Aim of the task:
Print the records below verbatim.

Provided information:
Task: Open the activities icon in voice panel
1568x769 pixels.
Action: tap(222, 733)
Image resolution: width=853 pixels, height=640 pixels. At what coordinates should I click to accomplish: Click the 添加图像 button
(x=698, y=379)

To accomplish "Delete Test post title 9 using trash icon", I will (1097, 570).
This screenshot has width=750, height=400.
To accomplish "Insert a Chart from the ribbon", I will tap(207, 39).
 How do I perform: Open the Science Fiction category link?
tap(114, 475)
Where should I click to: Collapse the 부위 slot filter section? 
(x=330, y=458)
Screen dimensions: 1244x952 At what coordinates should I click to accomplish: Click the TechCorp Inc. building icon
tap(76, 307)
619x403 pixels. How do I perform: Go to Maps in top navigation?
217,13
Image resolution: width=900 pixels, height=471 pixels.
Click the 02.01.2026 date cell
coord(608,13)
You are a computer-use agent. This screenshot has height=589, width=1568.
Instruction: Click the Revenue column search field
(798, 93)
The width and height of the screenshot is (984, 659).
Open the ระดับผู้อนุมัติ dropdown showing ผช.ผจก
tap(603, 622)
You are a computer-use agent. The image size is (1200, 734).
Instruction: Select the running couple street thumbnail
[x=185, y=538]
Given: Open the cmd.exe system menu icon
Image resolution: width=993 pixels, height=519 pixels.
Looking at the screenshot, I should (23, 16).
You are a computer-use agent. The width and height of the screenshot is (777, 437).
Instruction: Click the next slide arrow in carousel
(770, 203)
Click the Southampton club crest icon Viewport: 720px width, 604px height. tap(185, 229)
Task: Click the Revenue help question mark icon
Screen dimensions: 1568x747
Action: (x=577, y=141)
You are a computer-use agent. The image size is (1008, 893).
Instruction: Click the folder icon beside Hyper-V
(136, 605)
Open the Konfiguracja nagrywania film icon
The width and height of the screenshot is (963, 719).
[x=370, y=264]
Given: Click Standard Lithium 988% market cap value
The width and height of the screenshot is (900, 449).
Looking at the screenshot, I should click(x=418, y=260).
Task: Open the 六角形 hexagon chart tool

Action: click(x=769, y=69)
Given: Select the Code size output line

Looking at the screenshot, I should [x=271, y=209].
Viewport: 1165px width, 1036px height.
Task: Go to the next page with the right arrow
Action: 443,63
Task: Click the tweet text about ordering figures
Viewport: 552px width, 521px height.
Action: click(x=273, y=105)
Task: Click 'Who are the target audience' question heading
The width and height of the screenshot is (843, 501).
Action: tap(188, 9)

Exercise result:
Task: Open the activities icon in voice panel
1568x769 pixels.
Action: tap(222, 733)
Image resolution: width=853 pixels, height=640 pixels. At what coordinates should I click to accomplish: Click the 添加图像 button
(x=698, y=379)

To accomplish "Delete Test post title 9 using trash icon", I will (1097, 570).
This screenshot has width=750, height=400.
To accomplish "Insert a Chart from the ribbon", I will tap(207, 39).
 How do I perform: Open the Science Fiction category link?
tap(114, 475)
Where should I click to: Collapse the 부위 slot filter section? 
(x=330, y=458)
Screen dimensions: 1244x952 At what coordinates should I click to accomplish: Click the TechCorp Inc. building icon
tap(76, 307)
619x403 pixels. How do I perform: Go to Maps in top navigation?
217,13
Image resolution: width=900 pixels, height=471 pixels.
Click the 02.01.2026 date cell
coord(608,13)
You are a computer-use agent. This screenshot has height=589, width=1568.
Instruction: Click the Revenue column search field
(798, 93)
The width and height of the screenshot is (984, 659).
Open the ระดับผู้อนุมัติ dropdown showing ผช.ผจก
tap(603, 622)
You are a computer-use agent. The image size is (1200, 734).
Instruction: Select the running couple street thumbnail
[x=185, y=538]
Given: Open the cmd.exe system menu icon
Image resolution: width=993 pixels, height=519 pixels.
Looking at the screenshot, I should (23, 16).
You are a computer-use agent. The width and height of the screenshot is (777, 437).
Instruction: Click the next slide arrow in carousel
(770, 203)
Click the Southampton club crest icon Viewport: 720px width, 604px height. tap(185, 229)
Task: Click the Revenue help question mark icon
Screen dimensions: 1568x747
Action: (x=577, y=141)
You are a computer-use agent. The image size is (1008, 893).
Instruction: Click the folder icon beside Hyper-V
(136, 605)
Open the Konfiguracja nagrywania film icon
The width and height of the screenshot is (963, 719).
[x=370, y=264]
Given: Click Standard Lithium 988% market cap value
The width and height of the screenshot is (900, 449).
Looking at the screenshot, I should click(x=418, y=260).
Task: Open the 六角形 hexagon chart tool

Action: click(x=769, y=69)
Given: Select the Code size output line

Looking at the screenshot, I should [x=271, y=209].
Viewport: 1165px width, 1036px height.
Task: Go to the next page with the right arrow
Action: 443,63
Task: Click the tweet text about ordering figures
Viewport: 552px width, 521px height.
Action: click(x=273, y=105)
Task: Click 'Who are the target audience' question heading
The width and height of the screenshot is (843, 501).
Action: tap(188, 9)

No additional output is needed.